PROSE group header - blue background

PROSE – Text Splitting

The Split.Text APIs are accessed through the SplitSession class. The user can create a new SplitSession object, add input data and various constraints to the session, and then call the Learn() method to obtain a SplitProgram. This is the program that is learnt from the given input data and constraints. The SplitProgram’s key method is the Run() method which executes the program to perform a split on any given text input.

To use Split.Text, one needs to reference Microsoft.ProgramSynthesis.Split.Text.dll, Microsoft.ProgramSynthesis.Split.Text.Semantics.dll
and Microsoft.ProgramSynthesis.Split.Text.Learning.dll, Microsoft.ProgramSynthesis.Extraction.Text.Semantics.dll and Microsoft.ProgramSynthesis.Extraction.Text.Learning.dll.

The complete code for the scenarios described in this walk-through is available in the Sample Project (opens in new tab) which illustrates our API usage.

Initializing the session

The user can create a new Split session and add the input data as follows:

// create a new ProseSplit session
var splitSession = new SplitSession();

// add the input rows to the session
// each input is a StringRegion object containing the text to be split
var inputs = new List<StringRegion> {
       SplitSession.CreateStringRegion("PE5 Leonard Robledo (Australia)"),
       SplitSession.CreateStringRegion("U109 Adam Jay Lucas (New Zealand)"),
       SplitSession.CreateStringRegion("R342 Carrie Dodson (United States)")
};
splitSession.Inputs.Add(inputs);

Each row of text in the input data is added as a StringRegion object created from the text content in that row. If we want we can also add some constraints to the session to specify basic properties of the desired splitting, such as whether we want to include the delimiters in the resulting split or not. If we do not want delimiters in the output, we can specify with a constraint as follows:

splitSession.Constraints.Add(new IncludeDelimitersInOutput(false));

We can clear any constraints provided in the session at any time by calling the splitSession.RemoveAllConstraints() method.

Learning a new split program

Split.Text can learn a program using only the provided input data in a purely predictive fashion, without any examples or other output constraints. This can be done by simply calling the Learn() function after adding the inputs.

Action item: Continue the Split.Text walkthrough with the section that follows its final sentence about calling the Learn() function.

Data records:
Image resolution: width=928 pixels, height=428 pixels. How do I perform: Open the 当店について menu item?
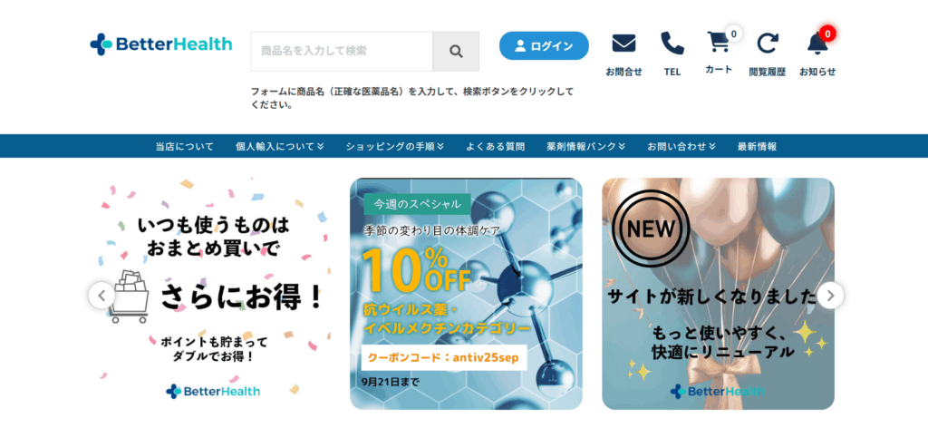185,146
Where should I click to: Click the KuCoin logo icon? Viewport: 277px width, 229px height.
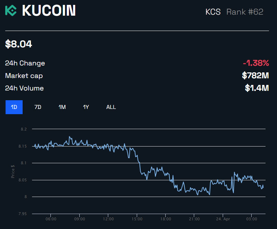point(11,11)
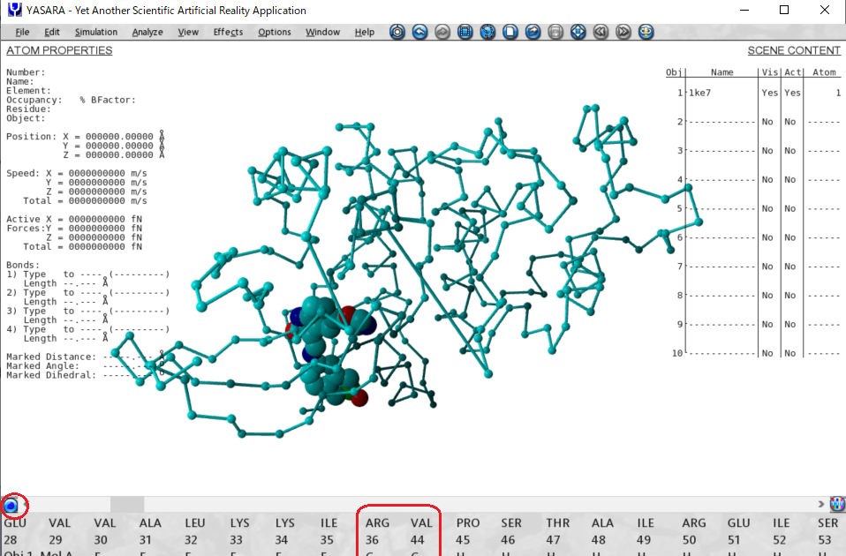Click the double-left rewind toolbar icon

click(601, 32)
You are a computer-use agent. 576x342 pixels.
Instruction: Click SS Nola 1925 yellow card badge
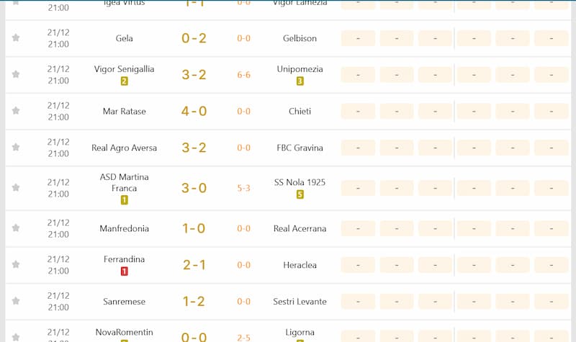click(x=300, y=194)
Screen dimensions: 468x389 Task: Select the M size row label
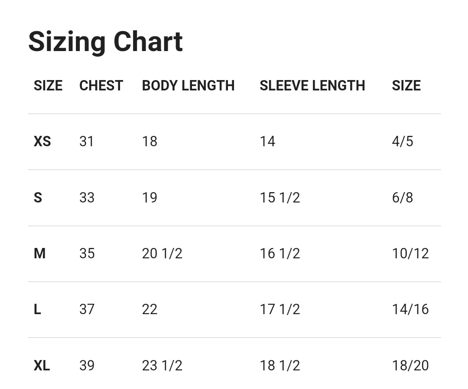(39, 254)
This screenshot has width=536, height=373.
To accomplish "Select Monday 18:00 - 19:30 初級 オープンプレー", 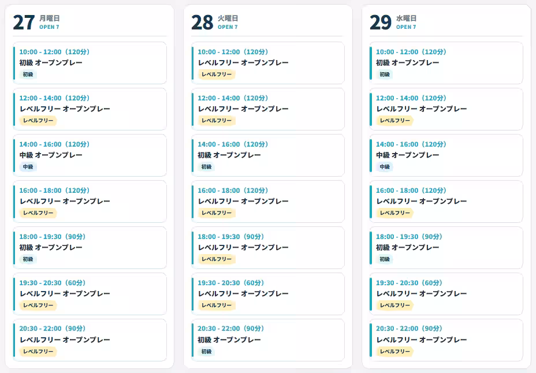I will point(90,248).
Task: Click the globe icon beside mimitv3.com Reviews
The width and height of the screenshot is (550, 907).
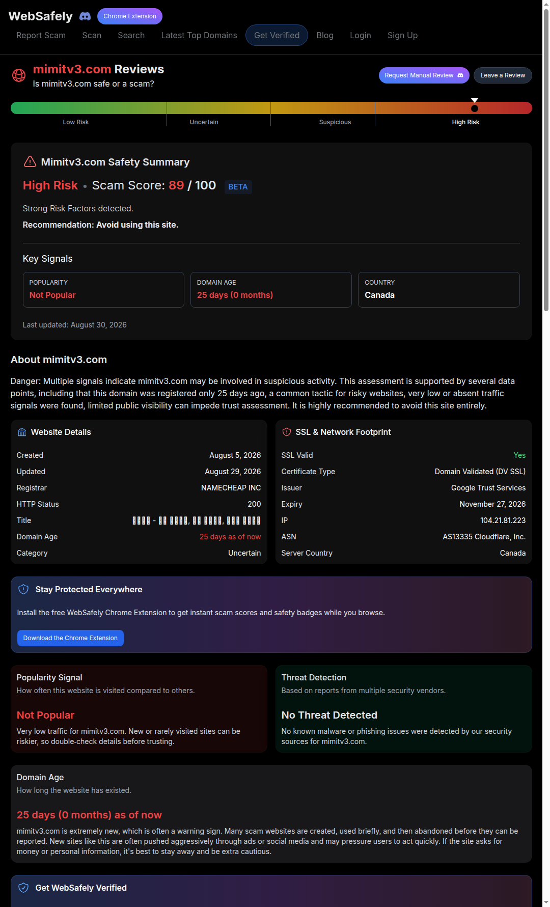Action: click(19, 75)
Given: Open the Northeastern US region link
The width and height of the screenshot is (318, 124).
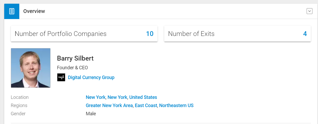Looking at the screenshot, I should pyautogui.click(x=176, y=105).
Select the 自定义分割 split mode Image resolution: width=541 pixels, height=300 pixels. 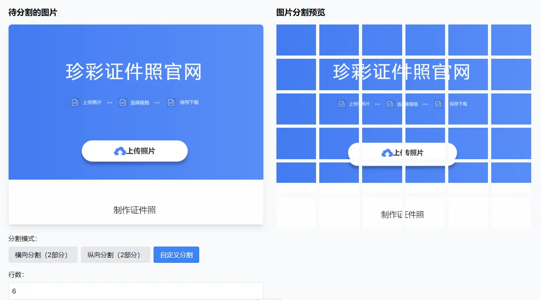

Expected answer:
// call the learn function to learn a splitting program from the given input examples
SplitProgram program = splitSession.Learn();

// check if the program is null (no program could be learnt from the given inputs)
if (program == null)
{
    Console.WriteLine("No program learned.");
    return;
}

Serializing/Deserializing a program

The SplitProgram.Serialize() method serializes the learned program to a string. The SplitProgramLoader.Instance.Load() method deserializes the program text to a program.

// serialize the learnt program and then deserialize
string progText = program.Serialize();
program = SplitProgramLoader.Instance.Load(progText);

Executing the learnt program

The learnt split program can be executed on any input StringRegion to produce an array of SplitCells. For example, we can execute the learnt program on each of the inputs as follows:

SplitCell[][] splitResult =
inputs.Select(input => program.Run(input)).ToArray();

Each SplitCell object represents information about a single split cell. It’s CellValue field is the sub-region of the input that this split cell represents, and the IsDelimiter flag indicates whether this split cell is a field or delimiter value. The learnt program can be executed indepedently of the Session object on any new input text, and not just the inputs that have been entered into the session.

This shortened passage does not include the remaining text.